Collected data

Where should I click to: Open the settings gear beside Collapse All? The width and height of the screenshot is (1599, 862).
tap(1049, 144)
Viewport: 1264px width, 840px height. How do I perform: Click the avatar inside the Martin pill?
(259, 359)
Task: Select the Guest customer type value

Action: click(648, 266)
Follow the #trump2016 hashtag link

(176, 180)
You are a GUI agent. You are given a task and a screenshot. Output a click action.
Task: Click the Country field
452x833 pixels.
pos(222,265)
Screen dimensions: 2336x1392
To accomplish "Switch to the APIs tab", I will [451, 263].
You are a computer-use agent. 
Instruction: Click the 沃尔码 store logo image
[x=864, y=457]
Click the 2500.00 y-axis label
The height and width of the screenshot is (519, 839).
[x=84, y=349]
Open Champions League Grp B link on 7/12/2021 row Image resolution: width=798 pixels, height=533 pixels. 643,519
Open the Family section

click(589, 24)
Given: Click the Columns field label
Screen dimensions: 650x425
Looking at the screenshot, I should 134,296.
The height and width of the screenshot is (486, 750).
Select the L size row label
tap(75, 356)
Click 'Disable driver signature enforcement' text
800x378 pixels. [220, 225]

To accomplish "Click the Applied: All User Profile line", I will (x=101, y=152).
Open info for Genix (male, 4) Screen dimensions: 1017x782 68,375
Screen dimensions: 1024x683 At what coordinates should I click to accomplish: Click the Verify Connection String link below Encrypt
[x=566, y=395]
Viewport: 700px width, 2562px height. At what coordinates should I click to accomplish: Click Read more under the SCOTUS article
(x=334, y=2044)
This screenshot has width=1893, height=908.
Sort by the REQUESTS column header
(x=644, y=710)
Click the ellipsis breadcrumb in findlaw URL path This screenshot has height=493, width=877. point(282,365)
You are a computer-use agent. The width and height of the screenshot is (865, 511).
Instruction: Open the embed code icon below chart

Problem statement:
With nothing added or dropped, reproduce all the data exactly.

Result for this exercise:
Where should I click to: Open the settings gear beside Collapse All? The width and height of the screenshot is (1599, 862).
tap(1049, 144)
Viewport: 1264px width, 840px height. How do I perform: Click the avatar inside the Martin pill?
(259, 359)
Task: Select the Guest customer type value

Action: click(648, 266)
Follow the #trump2016 hashtag link

(176, 180)
You are a GUI agent. You are given a task and a screenshot. Output a click action.
Task: Click the Country field
452x833 pixels.
pos(222,265)
Screen dimensions: 2336x1392
To accomplish "Switch to the APIs tab", I will [451, 263].
You are a computer-use agent. 
Instruction: Click the 沃尔码 store logo image
[x=864, y=457]
Click the 2500.00 y-axis label
The height and width of the screenshot is (519, 839).
[x=84, y=349]
Open Champions League Grp B link on 7/12/2021 row Image resolution: width=798 pixels, height=533 pixels. 643,519
Open the Family section

click(589, 24)
Given: Click the Columns field label
Screen dimensions: 650x425
Looking at the screenshot, I should 134,296.
The height and width of the screenshot is (486, 750).
Select the L size row label
tap(75, 356)
Click 'Disable driver signature enforcement' text
800x378 pixels. [220, 225]

To accomplish "Click the Applied: All User Profile line", I will (x=101, y=152).
Open info for Genix (male, 4) Screen dimensions: 1017x782 68,375
Screen dimensions: 1024x683 At what coordinates should I click to accomplish: Click the Verify Connection String link below Encrypt
[x=566, y=395]
Viewport: 700px width, 2562px height. At what coordinates should I click to accomplish: Click Read more under the SCOTUS article
(x=334, y=2044)
This screenshot has width=1893, height=908.
Sort by the REQUESTS column header
(x=644, y=710)
Click the ellipsis breadcrumb in findlaw URL path This screenshot has height=493, width=877. point(282,365)
You are a computer-use agent. The width and height of the screenshot is (865, 511).
Instruction: Open the embed code icon below chart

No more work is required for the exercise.